==== Data for the task
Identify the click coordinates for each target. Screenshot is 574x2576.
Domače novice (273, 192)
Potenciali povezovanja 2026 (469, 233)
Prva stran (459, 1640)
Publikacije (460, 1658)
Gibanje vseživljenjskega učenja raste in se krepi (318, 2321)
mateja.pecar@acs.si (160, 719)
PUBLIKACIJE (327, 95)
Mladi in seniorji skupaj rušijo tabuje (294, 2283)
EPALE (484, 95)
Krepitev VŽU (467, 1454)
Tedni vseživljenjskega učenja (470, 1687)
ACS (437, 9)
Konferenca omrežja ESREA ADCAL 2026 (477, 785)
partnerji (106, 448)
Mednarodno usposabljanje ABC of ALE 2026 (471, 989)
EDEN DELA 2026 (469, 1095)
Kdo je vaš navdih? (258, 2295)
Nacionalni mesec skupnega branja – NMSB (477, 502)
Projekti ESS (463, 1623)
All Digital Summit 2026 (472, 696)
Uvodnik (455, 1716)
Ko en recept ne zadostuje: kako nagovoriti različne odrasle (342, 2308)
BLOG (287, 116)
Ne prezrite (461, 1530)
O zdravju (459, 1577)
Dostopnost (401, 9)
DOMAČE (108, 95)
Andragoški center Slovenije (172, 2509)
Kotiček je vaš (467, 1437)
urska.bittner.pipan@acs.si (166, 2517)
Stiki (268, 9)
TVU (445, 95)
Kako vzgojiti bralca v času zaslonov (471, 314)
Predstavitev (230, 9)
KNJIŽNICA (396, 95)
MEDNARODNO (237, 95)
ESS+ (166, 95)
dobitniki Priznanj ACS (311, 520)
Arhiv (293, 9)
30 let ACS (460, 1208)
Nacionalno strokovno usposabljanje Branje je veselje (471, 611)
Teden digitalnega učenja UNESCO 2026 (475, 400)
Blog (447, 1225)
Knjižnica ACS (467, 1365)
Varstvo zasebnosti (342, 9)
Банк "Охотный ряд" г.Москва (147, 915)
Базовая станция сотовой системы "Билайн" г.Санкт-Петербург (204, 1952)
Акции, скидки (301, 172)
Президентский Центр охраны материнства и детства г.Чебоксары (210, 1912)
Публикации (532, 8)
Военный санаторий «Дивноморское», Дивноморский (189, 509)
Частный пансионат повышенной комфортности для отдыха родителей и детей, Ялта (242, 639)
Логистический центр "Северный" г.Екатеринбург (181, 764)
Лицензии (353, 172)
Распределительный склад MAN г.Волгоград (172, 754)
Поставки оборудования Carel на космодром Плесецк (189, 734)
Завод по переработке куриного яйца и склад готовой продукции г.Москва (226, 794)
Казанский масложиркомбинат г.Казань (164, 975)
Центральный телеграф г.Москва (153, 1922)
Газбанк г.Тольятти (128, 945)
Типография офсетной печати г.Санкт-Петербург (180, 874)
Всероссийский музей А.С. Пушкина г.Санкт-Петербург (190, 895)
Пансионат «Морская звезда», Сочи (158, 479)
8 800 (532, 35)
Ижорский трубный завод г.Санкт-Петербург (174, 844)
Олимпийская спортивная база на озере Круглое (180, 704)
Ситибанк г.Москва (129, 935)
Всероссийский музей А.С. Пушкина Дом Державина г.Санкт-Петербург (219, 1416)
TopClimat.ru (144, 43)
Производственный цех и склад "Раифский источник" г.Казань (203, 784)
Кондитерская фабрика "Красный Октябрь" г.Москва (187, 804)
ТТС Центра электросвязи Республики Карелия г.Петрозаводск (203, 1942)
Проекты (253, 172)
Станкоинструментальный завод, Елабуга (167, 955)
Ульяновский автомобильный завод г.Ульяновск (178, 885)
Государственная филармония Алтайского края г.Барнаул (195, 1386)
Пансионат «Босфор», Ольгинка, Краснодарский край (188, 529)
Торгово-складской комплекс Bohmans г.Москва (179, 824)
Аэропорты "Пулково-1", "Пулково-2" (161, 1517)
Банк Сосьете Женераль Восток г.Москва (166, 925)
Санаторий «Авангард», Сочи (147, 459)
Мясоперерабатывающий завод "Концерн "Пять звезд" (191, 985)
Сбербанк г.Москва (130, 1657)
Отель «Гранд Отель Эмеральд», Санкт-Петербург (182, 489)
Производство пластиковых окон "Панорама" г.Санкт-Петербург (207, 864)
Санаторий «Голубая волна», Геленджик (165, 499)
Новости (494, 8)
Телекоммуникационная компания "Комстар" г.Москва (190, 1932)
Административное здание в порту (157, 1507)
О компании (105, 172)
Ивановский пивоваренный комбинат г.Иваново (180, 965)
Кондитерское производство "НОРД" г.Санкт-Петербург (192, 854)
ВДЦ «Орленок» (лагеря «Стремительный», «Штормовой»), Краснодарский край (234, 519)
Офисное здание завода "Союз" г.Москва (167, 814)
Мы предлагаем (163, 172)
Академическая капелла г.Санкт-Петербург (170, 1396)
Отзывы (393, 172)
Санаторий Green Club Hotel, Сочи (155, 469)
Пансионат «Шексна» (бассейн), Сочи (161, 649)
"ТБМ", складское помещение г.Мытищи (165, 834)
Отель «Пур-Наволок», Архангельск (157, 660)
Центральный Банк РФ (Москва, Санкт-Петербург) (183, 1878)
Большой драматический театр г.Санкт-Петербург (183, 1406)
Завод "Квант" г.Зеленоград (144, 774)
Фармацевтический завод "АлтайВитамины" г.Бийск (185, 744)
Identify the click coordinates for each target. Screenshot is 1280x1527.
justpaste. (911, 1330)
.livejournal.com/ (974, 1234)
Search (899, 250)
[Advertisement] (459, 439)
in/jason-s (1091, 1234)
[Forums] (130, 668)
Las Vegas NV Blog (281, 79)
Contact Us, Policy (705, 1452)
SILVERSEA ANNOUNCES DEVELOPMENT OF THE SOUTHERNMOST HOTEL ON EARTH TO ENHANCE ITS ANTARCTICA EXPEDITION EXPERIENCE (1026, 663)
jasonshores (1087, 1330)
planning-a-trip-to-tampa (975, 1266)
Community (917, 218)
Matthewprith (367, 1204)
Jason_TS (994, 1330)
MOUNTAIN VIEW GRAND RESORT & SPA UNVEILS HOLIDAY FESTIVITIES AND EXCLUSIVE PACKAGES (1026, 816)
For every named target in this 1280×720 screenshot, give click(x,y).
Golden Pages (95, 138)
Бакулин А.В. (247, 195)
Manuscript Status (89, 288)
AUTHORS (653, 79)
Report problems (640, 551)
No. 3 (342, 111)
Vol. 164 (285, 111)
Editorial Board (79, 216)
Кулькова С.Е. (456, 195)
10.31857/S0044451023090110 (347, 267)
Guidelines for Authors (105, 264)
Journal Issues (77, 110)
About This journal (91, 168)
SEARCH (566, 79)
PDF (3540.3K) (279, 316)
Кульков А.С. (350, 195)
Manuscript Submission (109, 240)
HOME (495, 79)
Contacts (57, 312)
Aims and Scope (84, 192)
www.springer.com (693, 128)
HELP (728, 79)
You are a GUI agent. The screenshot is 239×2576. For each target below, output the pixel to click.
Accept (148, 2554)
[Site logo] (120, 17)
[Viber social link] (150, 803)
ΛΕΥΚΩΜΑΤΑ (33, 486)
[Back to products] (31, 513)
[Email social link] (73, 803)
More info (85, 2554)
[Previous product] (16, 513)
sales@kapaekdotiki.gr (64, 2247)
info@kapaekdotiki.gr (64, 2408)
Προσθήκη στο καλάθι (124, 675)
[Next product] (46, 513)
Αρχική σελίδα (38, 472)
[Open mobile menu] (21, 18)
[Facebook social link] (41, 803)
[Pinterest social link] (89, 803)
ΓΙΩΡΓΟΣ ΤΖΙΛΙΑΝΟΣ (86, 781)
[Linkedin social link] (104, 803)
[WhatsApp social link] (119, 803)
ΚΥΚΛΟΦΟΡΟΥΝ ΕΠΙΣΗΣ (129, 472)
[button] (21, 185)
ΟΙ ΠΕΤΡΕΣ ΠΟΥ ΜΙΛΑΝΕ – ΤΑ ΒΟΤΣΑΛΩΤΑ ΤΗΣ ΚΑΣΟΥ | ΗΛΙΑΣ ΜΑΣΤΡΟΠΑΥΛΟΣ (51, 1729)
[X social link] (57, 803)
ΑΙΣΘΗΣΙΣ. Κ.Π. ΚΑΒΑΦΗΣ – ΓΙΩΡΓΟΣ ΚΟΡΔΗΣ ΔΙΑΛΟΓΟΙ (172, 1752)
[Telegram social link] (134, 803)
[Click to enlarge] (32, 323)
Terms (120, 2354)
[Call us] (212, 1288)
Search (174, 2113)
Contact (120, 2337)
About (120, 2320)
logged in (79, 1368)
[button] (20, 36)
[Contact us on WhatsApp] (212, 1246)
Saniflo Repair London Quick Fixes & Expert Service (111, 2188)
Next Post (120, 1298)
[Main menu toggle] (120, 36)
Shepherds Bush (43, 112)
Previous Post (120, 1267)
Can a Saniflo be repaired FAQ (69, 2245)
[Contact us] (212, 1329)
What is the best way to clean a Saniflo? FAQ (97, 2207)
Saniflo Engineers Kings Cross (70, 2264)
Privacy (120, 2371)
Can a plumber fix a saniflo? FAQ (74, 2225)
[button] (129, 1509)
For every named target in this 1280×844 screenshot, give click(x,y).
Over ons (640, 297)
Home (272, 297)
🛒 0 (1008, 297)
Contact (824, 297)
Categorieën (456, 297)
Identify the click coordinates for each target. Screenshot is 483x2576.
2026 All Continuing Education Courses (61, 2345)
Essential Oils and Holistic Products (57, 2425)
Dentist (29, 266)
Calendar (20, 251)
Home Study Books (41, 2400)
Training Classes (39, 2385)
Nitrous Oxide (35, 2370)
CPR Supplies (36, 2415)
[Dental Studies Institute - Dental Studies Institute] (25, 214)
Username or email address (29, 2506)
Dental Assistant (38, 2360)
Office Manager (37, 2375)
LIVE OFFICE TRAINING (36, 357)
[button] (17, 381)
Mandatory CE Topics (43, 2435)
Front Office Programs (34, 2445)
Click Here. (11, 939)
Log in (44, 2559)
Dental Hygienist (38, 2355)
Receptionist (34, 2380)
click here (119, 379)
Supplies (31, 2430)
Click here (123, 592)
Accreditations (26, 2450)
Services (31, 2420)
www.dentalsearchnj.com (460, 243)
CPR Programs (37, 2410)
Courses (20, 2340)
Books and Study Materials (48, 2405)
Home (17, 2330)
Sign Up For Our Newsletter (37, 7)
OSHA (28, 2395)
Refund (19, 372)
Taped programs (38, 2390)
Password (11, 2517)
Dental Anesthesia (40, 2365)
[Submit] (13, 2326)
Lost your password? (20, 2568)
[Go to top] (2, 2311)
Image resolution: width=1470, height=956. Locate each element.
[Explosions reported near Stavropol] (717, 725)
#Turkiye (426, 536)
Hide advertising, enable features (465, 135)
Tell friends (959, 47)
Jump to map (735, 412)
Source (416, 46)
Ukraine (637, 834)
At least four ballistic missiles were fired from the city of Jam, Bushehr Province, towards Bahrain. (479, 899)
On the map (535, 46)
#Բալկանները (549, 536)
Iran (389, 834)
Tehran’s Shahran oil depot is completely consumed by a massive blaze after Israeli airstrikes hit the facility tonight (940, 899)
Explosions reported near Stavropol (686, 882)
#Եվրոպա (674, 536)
========
• [To do] Quote every line from the beginning of the entries up to and including the line that contains "PUBLIKACIJE (327, 95)".

• [Output of the task]
Identify the click coordinates for each target. Screenshot is 574x2576.
Domače novice (273, 192)
Potenciali povezovanja 2026 (469, 233)
Prva stran (459, 1640)
Publikacije (460, 1658)
Gibanje vseživljenjskega učenja raste in se krepi (318, 2321)
mateja.pecar@acs.si (160, 719)
PUBLIKACIJE (327, 95)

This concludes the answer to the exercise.